Schließlich ist zu berücksichtigen, dass die Rechte des Verteidigers in der Hauptverhandlung, die gerade kennzeichnend für die unterschiedlichen Rollen des Verteidigers und des Angeklagten sind, nämlich besondere Fragerechte gem. §§ 239, 240 Abs. 2 S. 2 StPO, die fehlende Möglichkeit des vorübergehenden Ausschlusses nach § 247 StPO sowie der Verhängung von Ordnungsmitteln gem. §§ 177, 178 GVG, im Ermittlungsverfahren sowie im Zwischenverfahren noch nicht bestehen. Vielmehr hat der Beschuldigte bzw. Angeschuldigte mit Ausnahme des Akteneinsichtsrechts in diesen Verfahrensstadien im wesentlichen dieselben Rechte wie sein Verteidiger.

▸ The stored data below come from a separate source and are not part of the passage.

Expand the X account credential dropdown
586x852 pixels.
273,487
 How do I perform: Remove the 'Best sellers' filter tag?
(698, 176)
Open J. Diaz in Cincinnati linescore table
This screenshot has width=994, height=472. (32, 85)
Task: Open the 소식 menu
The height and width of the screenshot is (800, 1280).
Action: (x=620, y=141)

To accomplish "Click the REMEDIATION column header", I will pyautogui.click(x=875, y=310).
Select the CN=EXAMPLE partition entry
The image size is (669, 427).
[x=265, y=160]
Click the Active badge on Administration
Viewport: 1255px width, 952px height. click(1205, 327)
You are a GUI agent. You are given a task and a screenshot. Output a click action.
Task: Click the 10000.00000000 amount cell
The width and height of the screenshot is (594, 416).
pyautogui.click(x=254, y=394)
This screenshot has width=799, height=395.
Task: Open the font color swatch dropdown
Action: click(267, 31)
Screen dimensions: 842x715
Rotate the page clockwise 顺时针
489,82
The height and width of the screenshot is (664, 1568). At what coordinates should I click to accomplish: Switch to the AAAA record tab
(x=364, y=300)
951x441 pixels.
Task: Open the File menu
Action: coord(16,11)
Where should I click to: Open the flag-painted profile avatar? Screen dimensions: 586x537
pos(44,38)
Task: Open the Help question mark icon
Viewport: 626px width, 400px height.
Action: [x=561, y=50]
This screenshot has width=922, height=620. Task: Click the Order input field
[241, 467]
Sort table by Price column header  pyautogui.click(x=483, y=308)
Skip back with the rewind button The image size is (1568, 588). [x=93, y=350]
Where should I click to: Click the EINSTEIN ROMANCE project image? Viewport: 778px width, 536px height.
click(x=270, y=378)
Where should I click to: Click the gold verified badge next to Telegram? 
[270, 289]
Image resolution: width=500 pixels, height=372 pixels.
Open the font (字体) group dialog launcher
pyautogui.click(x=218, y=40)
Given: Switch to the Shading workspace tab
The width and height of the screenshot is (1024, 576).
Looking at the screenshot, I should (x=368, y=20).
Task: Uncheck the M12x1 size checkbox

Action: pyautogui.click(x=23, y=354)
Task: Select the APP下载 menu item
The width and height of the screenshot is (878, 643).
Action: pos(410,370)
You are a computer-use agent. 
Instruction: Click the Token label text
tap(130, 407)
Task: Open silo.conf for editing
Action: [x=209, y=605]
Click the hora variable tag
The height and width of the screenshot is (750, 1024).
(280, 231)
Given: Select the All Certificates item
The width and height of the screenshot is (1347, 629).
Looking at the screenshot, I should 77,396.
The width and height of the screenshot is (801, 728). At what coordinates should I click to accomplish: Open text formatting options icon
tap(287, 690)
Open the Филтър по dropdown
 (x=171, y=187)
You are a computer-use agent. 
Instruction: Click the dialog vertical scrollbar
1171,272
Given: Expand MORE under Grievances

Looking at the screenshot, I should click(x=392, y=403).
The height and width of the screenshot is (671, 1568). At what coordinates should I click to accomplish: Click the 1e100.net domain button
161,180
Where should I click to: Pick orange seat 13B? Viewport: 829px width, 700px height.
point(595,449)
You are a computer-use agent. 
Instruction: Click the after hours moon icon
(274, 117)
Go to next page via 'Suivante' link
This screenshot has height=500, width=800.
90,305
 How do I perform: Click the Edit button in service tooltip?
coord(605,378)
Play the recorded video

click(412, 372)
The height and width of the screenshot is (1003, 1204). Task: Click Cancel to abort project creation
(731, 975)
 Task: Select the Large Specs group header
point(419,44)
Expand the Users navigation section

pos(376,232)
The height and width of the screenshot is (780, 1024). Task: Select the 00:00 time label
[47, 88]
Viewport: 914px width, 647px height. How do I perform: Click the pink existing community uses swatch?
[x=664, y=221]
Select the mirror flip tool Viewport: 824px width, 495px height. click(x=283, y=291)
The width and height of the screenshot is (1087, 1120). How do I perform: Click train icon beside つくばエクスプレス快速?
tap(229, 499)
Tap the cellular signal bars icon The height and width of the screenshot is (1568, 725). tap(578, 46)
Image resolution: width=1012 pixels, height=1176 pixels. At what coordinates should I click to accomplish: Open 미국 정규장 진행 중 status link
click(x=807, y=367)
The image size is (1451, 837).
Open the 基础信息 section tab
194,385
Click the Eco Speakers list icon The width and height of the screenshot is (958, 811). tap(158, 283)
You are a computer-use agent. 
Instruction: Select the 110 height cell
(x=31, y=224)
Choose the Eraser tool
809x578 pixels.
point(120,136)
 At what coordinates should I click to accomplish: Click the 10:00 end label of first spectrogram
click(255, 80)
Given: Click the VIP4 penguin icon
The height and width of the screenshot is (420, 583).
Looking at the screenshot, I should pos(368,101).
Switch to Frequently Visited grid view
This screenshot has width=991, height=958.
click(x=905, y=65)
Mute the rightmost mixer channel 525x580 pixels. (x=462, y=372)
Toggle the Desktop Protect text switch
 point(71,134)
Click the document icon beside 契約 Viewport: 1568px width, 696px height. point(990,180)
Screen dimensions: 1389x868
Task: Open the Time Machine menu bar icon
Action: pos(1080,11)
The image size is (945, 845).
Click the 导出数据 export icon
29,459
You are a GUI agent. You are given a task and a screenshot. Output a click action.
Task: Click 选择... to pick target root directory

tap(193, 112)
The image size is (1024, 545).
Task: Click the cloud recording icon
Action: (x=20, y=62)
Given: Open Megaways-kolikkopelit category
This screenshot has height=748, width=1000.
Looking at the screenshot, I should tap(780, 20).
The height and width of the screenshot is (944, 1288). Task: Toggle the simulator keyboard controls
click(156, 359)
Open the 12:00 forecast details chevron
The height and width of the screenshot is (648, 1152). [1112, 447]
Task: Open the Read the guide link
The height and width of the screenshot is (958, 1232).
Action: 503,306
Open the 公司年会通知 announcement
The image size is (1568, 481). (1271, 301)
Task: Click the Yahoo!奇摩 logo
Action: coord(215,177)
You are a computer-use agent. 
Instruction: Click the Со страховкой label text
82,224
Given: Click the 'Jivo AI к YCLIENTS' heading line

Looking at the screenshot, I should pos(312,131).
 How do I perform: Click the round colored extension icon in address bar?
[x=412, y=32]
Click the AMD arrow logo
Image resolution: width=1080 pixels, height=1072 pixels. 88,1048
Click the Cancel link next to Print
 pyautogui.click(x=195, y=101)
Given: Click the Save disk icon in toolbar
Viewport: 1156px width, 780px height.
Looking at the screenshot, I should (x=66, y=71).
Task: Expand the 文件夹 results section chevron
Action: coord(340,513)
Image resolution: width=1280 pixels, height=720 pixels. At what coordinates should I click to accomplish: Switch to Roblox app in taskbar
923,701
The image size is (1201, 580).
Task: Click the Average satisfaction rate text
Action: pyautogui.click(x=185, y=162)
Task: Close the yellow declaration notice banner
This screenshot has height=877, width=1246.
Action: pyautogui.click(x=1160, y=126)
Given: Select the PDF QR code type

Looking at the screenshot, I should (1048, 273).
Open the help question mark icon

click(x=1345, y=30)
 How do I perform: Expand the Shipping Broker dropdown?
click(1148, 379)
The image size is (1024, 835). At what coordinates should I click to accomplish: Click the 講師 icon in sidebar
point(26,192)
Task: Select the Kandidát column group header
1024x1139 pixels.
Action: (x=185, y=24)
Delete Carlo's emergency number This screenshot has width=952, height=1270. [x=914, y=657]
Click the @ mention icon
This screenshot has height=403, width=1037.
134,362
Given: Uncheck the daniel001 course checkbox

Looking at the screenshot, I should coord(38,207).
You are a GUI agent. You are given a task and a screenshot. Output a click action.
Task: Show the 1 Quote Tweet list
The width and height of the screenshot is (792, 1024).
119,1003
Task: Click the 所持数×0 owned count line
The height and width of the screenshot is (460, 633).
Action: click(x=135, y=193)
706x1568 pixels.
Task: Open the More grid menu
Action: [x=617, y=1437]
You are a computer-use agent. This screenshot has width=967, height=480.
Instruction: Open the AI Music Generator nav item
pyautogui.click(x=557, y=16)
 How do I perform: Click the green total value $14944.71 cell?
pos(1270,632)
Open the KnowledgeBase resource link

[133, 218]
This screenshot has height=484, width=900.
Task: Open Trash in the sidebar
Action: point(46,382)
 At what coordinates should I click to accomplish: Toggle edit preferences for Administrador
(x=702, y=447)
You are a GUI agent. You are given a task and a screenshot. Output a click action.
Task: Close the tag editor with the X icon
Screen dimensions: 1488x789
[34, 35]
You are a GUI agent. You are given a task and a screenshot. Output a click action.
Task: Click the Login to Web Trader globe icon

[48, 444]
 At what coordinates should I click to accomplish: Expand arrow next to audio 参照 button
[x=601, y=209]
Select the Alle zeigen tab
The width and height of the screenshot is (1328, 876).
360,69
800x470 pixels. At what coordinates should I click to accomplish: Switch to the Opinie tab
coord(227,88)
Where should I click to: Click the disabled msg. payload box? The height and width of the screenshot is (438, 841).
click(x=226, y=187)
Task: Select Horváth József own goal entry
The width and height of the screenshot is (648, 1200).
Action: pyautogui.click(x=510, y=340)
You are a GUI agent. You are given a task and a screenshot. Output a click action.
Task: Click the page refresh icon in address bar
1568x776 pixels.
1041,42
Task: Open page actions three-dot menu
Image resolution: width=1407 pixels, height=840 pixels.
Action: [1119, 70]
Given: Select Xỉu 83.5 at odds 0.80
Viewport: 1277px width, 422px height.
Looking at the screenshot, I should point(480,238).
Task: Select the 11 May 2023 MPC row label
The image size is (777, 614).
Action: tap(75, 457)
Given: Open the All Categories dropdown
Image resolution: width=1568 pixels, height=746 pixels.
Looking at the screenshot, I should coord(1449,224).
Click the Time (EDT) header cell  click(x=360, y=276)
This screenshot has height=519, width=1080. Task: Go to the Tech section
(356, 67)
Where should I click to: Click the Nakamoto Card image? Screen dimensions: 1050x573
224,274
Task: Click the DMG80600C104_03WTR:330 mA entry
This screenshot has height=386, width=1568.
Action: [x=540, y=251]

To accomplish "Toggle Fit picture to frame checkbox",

Hinzu kommt, dass eine gerichtliche Entscheidung über die Frage des hinreichenden Tatverdachts vor der Eröffnung des Hauptverfahrens nicht vorliegt, so dass A. als in der Entscheidung des Bundesgerichtshofs vom 26. Januar 1996 ( StV 1996, 469 f.) eine inhaltliche Überprüfung des hinreichenden Tatverdachts noch zu erfolgen hat. Diese Überprüfung obliegt nach der gesetzlichen Regelung dem Oberlandesgericht. Von dieser gesetzlichen Regelung abzuweichen, besteht aus den vorgenannten Gründen kein Anlass.

2. Einer Weiterführung des Ausschließungsverfahrens gem. § 138 c Abs. 5 StPO mit dem Ziel der Feststellung, ob die Mitwirkung des ausgeschiedenen Rechtsanwalts als Verteidiger zulässig ist, bedurfte es nicht. Eine derartige Weiterführung kommt nur in Betracht, wenn Anhaltspunkte dafür vorliegen, dass der Verteidiger in dem Verfahren, für welches er ausgeschlossen werden soll, erneut als Verteidiger tätig werden will (vgl. Meyer-Goßner, StPO, 50. Aufl., § 138 c Rdnr. 16, OLG Düsseldorf, StV 1995, 570) Derartige Anhaltspunkte bestehen auch angesichts des mit der Anordnung der sofortigen Vollziehung versehenen Widerrufs der Zulassung von Rechtsanwalt A. zur Rechtsanwaltschaft vorliegend nicht.

III.

Die Kostenentscheidung folgt aus einer entsprechenden Anwendung des § 467 Abs.1, Abs.4 StPO. Nach dem § 138 c Abs. 6 StPO zugrundeliegenden Rechtsgedanken erscheint es schon deshalb nicht unbillig, von der Auferlegung der notwendigen Auslagen auf die Landeskasse abzusehen, weil Rechtsanwalt A. auf die Anfrage des Amtsgerichts Bochum, ob er das Mandat niederlege, zunächst nicht reagiert und somit die Einleitung des Ausschließungsverfahrens verursacht hat.